What happens when these community-shaping bodies of water suddenly disappear?
Lincoln County, ME is a tiny coastal population of around 35,000. It’s a little ways up the coast from Portland and just south of August. Clary Lake is a proportionally small body of water in Lincoln Co., about three miles long and just shy of a mile wide. The lake isn’t very developed, but it’s beloved by Whitefield locals for the time they spend on it fishing, swimming, and connecting with nature.

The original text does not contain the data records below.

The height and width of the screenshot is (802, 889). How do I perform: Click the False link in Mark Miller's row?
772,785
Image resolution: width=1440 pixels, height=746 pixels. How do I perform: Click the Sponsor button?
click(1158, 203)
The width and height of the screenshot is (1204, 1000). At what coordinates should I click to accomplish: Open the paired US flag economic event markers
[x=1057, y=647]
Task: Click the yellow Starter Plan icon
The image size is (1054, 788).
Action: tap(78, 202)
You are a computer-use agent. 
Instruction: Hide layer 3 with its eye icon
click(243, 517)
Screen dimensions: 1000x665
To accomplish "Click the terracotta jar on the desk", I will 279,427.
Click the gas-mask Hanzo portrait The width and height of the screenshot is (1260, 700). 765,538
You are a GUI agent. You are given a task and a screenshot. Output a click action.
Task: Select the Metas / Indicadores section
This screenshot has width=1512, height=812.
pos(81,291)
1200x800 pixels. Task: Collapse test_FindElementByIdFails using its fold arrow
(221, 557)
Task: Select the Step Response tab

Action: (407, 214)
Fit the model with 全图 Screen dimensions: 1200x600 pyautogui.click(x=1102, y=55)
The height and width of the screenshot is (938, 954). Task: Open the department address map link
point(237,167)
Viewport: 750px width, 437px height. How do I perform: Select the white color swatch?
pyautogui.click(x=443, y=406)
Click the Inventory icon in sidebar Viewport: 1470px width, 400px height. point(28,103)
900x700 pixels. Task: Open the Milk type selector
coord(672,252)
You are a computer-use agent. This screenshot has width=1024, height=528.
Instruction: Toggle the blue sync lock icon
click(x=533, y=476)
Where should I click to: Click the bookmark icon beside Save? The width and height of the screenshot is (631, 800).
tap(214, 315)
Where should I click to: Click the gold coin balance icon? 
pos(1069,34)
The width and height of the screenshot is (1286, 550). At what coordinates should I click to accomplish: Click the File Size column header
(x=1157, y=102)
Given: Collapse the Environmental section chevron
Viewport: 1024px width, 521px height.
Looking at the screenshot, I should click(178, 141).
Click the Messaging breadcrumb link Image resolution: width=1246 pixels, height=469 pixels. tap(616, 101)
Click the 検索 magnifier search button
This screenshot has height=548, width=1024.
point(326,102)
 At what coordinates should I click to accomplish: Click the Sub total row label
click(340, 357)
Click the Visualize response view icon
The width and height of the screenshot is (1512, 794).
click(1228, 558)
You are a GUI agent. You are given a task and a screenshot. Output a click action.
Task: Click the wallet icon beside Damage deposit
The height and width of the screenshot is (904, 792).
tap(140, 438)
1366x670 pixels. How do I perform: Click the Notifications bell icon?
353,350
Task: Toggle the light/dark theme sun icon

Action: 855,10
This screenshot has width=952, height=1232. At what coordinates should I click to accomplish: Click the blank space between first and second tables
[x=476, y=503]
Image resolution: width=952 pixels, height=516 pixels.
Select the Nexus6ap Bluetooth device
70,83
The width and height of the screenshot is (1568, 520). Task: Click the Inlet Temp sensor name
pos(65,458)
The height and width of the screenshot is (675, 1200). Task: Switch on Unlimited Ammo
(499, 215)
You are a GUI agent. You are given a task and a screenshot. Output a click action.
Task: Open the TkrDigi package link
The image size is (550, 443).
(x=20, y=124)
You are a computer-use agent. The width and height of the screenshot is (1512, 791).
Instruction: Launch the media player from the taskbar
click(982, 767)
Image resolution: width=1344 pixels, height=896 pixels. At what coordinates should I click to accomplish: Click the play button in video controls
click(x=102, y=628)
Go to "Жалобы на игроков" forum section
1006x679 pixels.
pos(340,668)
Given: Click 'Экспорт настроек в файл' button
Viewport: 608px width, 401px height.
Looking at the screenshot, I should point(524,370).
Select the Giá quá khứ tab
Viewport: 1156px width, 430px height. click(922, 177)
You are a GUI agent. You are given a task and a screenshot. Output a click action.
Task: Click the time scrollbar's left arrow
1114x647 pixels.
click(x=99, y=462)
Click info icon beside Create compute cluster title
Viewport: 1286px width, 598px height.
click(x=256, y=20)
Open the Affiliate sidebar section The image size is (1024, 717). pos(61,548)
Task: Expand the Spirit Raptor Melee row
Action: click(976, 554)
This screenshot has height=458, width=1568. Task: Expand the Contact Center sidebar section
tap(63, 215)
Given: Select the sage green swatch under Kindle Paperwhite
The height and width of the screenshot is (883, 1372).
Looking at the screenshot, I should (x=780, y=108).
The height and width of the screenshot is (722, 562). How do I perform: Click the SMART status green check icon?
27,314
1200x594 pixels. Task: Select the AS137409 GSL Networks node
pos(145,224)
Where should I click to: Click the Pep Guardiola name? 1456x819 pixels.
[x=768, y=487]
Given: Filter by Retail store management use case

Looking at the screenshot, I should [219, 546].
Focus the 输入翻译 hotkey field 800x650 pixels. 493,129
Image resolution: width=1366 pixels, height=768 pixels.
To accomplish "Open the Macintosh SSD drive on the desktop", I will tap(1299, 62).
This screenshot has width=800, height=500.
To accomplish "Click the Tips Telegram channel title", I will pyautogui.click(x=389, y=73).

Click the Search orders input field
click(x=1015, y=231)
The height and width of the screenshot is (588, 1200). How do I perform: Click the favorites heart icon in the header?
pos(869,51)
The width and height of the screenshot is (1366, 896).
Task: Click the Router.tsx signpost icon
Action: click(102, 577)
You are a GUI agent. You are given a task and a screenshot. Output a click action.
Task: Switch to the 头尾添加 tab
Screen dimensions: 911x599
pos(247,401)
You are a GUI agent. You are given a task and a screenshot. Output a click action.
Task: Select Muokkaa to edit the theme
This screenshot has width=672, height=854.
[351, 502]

Clary Lake’s water level has been supported by a privately owned dam. In 2011, Hurricane Irene caused a bit of damage to the dam, leading to disaster for the lake. The water level dropped by four feet, severely altering the shoreline and heavily affecting the lake’s flora and fauna. In particular, locals have pointed out overgrown water weeds choking out the shoreline’s other plants and creating dangerous swimming conditions.
Pleasant Pond Mill LLC, the company that owned the Clary Lake dam, promised repairs in due time. Unfortunately, a myriad of reasons ranging from lack of funds to strict environmental and construction laws prevented the repairs from happening. Clary Lake languished in disrepair, despite the efforts of locals to preserve and advocate for their beloved lake.
Then in spring of 2017, a light appeared for the Clary Lake locals. Pleasant Pond Mill, LLC filed for Chapter 7 bankruptcy. Often called liquidation bankruptcy, Chapter 7 bankruptcy means the bankrupt party’s assets will be liquidated by the court handling the case — this would include Clary Lake dam.
In fall of 2017, Paul A. Kelley Jr., principal of Pleasant Pond Mill LLC, also filed for personal Chapter 7 bankruptcy. It was decided: ownership of the dam would be auctioned off. Locals had a chance at officially owning the neglected dam that keeps their lake in top shape.
Of course, these are residents of a tiny town in rural Maine. Some fundraising needed to happen to pull off buying the dam and get the deed in the hands of the Clary Lake Association. The public rallied, the funds were raised. On September 28, a judge approved the sale of the dam to the Association for about $80,000. The payment will cover debts, legal fees, and the dam’s mortgage.
Whitefield locals rejoiced — their lake will soon begin to be restored to its former glory.
The whole story is being praised as a victory for rural communities. When rural resources are owned by private entities, situations like a half-drained lake can arise. Will Whitefield’s story inspire more small towns to take ownership of crucial local landmarks?
As for the dam, a contractor and projected cost for repairs have been settled on. The Clary Lake Association predicts that repairs will be finished in the next year or two.